We have tools now for remote meetings and remote document collaboration and remote project management. Why does your entire masthead live in New York or D.C.? There’s simply no need for this in 2016, and having different perspectives on an ongoing basis will diversify coverage and the way we write about our sources.
There are people already covering stuff outside of your bubbles. Partner with them. Elevate them. Support them. Listen to them. Make sure they’re not just in your newsroom but in the room where decisions are made
Heather Bryant said this best. “You don’t get to pretend reporters who understand rural, middle class America don’t exist; we do, we just didn’t matter to you before Wednesday morning.” Read her work on collaboration. Look at the newsrooms that participated in ProPublica’s ElectionLand and NPR’s Nation Engaged. What can you do with other newsrooms that you don’t have the capacity to do yourself, and how will that collaboration introduce you to new ideas and new people?
We need to do some user research, as an industry
Here is a map that the New York Times published last Monday, showing the largest voting group by county in the 2012 election, broken down by race and education level. Here are the questions that we should be asking ourselves about maps like these:
Questions about our industry
- How many newspapers have shut down in the blue area? In the light tan areas?
- How many journalists have lost their jobs in the blue areas? In the light tan areas?
- What kinds of news organizations operate in each area? Are they newspapers?
- Online?
- On TV?
- Who owns the newspapers in each area?
- Outside of the blue areas?
- Does the ownership look different in the blue areas and outside of the blue areas?
- How many journalists from inside the dark tan areas visit the other areas to write stories?
- What are the stories about?
- Are the stories written in the dark tan areas different than the stories written outside of the dark tan areas? How?
- What kinds of topics are covered in the blue areas? In the tan areas? In the light blue areas?
- Do they differ from the topics from each other?
- How do you come up with ideas for stories in each area? How might that make people feel? Think? What might it make them do?
- How often do publications outside of each area cover the other areas?
Questions about news consumption
- How do people in the each colored area get their news?
- What sources do they consume?
- What kinds of stories do they like to consume?
- What kinds of factors determine what sources they consume?
- What are their most trusted sources of news? Why?
- What are their least trusted sources of news? Why?
Questions about journalists
- How many journalists in your newsroom grew up in each area? How many live there now?
Hire outside of your comfort zone: I have never had all of the skills listed on my job description. I was trained. Find smart people. They might not work in news yet. Pull them in. Teach them. We’re not rocket scientists — everything we do can be learned on the job. That makes it easier to find smart, interesting people and put them in positions of authority.
Remember what you do. You serve the ideal of self-governing democracy
This isn’t the time to “wait and see” and ease our language in exchange for access. As Mike Ananny put it when we talked in August: “News media are unlike other providers of products and services because they — ideally — are in the business of helping people figure out how to govern themselves; they’re not only the business of earning revenue and delivering returns to shareholders.

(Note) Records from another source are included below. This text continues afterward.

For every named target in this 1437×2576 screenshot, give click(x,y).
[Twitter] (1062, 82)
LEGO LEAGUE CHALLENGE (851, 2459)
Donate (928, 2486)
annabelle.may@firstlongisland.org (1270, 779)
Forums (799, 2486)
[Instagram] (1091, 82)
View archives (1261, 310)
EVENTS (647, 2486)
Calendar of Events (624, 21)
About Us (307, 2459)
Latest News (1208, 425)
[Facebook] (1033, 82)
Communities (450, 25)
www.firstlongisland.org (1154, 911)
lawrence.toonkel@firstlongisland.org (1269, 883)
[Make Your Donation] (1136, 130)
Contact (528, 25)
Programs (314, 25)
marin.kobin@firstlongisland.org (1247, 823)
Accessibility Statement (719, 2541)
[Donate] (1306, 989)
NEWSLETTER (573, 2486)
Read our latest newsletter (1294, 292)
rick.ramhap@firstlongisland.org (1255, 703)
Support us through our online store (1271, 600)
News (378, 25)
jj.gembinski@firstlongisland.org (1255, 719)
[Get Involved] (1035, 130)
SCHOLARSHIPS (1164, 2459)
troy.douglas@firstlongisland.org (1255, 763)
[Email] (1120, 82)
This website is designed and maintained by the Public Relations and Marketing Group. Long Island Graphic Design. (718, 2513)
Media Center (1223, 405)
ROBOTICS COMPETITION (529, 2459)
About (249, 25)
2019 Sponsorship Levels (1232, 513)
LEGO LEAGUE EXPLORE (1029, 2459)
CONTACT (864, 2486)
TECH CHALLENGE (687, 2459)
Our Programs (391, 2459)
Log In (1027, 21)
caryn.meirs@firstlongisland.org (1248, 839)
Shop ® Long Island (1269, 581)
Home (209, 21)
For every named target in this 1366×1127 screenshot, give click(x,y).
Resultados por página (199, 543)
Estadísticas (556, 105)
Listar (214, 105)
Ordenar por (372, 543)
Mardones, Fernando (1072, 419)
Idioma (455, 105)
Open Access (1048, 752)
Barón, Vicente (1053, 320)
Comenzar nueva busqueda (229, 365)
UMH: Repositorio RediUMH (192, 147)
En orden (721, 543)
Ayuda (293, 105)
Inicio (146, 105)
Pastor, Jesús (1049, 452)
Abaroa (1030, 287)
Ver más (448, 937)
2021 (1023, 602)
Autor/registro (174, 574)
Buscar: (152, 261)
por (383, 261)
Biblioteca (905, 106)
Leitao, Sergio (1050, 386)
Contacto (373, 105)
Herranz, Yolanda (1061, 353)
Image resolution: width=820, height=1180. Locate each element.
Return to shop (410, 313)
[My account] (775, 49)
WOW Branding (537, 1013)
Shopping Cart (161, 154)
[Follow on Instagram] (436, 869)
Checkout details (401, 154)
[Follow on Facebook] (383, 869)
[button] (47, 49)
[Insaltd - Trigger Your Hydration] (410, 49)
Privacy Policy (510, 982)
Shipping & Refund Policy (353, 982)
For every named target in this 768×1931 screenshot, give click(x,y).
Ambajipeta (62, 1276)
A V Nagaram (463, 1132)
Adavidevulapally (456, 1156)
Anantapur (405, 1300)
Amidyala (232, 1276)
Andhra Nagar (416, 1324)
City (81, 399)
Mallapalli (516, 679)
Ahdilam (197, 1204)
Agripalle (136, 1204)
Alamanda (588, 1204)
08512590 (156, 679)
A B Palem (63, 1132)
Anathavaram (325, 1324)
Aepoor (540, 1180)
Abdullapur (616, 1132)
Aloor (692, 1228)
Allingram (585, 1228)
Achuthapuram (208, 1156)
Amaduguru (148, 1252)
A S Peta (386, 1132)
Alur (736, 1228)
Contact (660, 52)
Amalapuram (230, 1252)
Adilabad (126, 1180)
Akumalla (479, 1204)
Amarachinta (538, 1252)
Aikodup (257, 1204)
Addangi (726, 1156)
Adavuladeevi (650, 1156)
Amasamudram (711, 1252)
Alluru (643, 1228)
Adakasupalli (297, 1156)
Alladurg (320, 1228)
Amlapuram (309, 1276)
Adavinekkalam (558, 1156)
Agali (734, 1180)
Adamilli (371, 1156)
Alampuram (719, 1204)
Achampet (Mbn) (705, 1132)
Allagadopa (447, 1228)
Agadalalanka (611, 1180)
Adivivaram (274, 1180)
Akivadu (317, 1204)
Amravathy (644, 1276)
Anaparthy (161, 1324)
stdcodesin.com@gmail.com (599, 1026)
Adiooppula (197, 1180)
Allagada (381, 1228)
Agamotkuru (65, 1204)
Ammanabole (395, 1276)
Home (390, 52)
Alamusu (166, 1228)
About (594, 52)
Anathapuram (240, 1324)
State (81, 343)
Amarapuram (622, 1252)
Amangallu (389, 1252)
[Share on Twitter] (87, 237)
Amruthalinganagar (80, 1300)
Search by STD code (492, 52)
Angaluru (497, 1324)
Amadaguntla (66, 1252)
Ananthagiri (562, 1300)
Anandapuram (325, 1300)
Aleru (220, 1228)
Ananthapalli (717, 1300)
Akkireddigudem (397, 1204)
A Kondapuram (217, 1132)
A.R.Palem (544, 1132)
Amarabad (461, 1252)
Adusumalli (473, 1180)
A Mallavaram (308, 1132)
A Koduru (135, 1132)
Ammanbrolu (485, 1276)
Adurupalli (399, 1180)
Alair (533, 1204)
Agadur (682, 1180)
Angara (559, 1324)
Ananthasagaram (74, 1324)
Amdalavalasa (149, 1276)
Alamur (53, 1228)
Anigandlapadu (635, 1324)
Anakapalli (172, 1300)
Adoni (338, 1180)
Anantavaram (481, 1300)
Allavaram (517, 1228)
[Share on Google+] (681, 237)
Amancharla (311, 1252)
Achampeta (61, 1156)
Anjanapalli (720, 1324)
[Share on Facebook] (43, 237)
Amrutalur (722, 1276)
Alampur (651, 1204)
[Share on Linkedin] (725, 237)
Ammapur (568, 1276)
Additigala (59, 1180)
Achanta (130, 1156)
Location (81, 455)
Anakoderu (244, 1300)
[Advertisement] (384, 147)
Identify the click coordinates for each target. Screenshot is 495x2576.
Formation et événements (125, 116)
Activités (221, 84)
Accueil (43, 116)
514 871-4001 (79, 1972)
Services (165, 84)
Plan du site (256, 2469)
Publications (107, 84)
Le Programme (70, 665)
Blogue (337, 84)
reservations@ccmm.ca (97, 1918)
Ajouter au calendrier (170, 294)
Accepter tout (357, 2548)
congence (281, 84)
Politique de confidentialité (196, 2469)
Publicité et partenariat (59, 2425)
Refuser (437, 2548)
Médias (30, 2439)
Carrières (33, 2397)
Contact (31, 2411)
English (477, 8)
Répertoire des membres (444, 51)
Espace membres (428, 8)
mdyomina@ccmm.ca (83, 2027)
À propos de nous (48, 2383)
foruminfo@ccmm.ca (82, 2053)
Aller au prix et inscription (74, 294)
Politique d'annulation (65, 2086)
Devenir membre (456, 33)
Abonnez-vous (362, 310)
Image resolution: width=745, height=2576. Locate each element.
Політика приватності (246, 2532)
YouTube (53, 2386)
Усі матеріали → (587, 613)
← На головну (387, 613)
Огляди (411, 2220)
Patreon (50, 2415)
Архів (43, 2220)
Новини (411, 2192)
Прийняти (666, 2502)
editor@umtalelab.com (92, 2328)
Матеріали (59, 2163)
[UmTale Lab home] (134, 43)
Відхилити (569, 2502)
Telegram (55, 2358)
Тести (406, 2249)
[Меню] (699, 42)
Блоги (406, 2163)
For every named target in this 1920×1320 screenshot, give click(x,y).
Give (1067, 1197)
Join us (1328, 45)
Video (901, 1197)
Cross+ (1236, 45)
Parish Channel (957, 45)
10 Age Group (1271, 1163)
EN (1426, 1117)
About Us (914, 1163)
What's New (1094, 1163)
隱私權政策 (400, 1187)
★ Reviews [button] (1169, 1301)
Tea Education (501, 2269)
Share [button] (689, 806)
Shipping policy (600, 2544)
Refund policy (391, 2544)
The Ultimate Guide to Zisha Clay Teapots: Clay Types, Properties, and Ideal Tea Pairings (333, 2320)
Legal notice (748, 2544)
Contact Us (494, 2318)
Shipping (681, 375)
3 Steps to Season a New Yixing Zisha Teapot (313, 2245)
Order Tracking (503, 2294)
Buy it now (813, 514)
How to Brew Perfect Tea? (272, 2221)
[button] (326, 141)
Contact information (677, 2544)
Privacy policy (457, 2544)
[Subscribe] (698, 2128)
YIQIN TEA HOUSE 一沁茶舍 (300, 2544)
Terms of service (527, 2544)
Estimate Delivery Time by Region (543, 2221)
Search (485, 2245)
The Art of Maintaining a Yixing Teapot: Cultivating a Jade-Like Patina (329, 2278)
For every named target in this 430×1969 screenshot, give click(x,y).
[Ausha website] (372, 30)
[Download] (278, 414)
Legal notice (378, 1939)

“Since part of that governing happens during election cycles, providing information about issues and candidates is in a news organization’s business interest. As media economist Ed Baker put it, newspapers aren’t just ‘selling toasters.'”
“News media are sometimes said to be double-sided markets (they’re serving advertisers and subscribers) but really they’re triple-sided markets because they’re also serving an ideal of self-governing democracy.”
Serve the ideal of self-governing democracy. Good luck. We’re all counting on you.